Orizaba is a city and municipality in the Mexican state of Veracruz. It is located 20 km west of its sister city Córdoba, and is adjacent to Río Blanco and Ixtaczoquitlán, on Federal Highways 180 and 190. The city had a 2020 census population of 120,500 and is almost coextensive with its small municipality, with only a few small areas outside the city. The municipality, with an area of 27.97 km2 (10.799 sq mi), had a population of 123,182. While the metropolitan area of Orizaba has a population of 462,261 as 2020.—Wikipedia (2026)
Henry Richmond Taylor: 1869-1925
Obituary, The New York Times: December 6, 1925
HENRY R. TAYLOR, CAPITALIST, DIES
Succumbs in Sleep From Heart
Disease in His City Home at 56 Years.
FATHER’S DEATH SIMILAR
He and His Brother Moses Each Inherited $15,000,000—A Director of Metropolitan Opera.
Henry Richmond Taylor, capitalist, a director of many corporations and a member of many clubs, was found dead in bed yesterday morning at his residence, 3 East Seventy-first Street. He was 56 years old. He returned home Friday night after dining at the Metropolitan Club and showed no signs of illness. He apparently succumbed to heart disease during his sleep.
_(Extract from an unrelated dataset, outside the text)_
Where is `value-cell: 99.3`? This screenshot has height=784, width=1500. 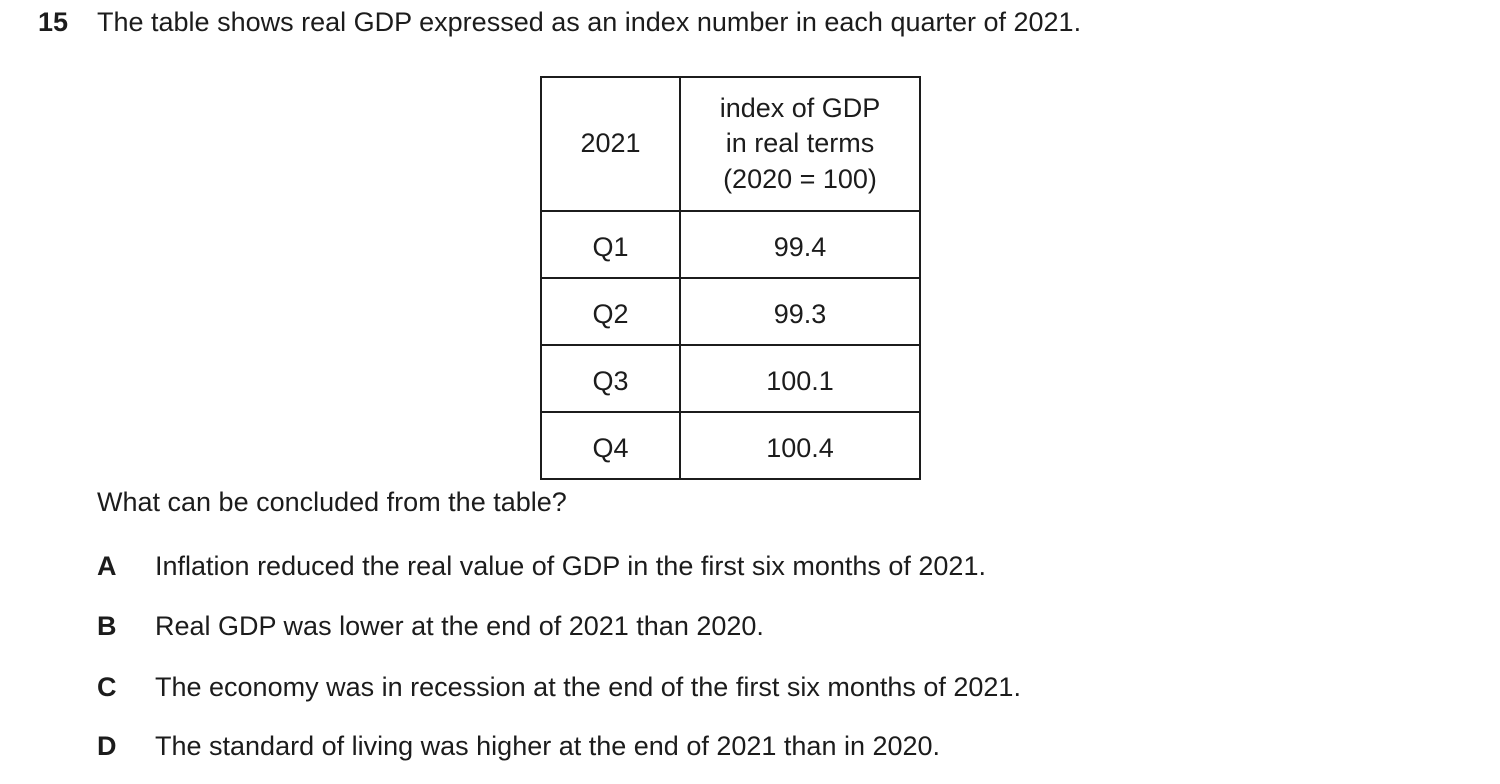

On another Saturday morning, that of May 28, 1921, his father, Henry A. Colt Taylor, died of heart disease in the same house.
A grandson of the late Moses Taylor, famous New York merchant and President of the National City Bank, Henry R. Taylor was born in this city and spent practically his entire life here. He graduated at Columbia In 1891. On the death of their father he and his brother. Moses Taylor, of Kean, Taylor & Co., 5 Nassau Street, each inherited a fortune or $15,000,000. Their sister, the Countess Harriet della Gherardesca of Florence, Italy, received $200,000 and a trust fund of $2.000,000.
Mr. Taylor was President of the Deer Range Corporation. which owns the 1,500 acres on Great South Bay, L. I., formerly the property of the late George C. Taylor, and now involved in a controversy between the corporation and the Long Island State Park Commission as to whether it shall be made into a public park.
Mr. Taylor was a director of the Metropolitan Opera and Real Estate Company, Farmers Loan & Trust Company, Delaware, Lackawanna & Western Rail-road, Seamen’s Bank for Savings, and other corporations. His clubs included the Knickerbocker, Union, Metropolitan.
New York Yacht, Brook, Racquet and Tennis, Turf and Field, India House, Piping Rock, National Golf, Downtown, Links. Links Golf, Garden City Golf, and Automobile of America.
In addition to his brother and sister, Mr. Taylor is survived by his step-mother, formerly Miss Josephine W. Johnson, with whom he resided. Funeral services will be held at 10 o’clock Tuesday morning in Grace Church, Broadway and Tenth Street.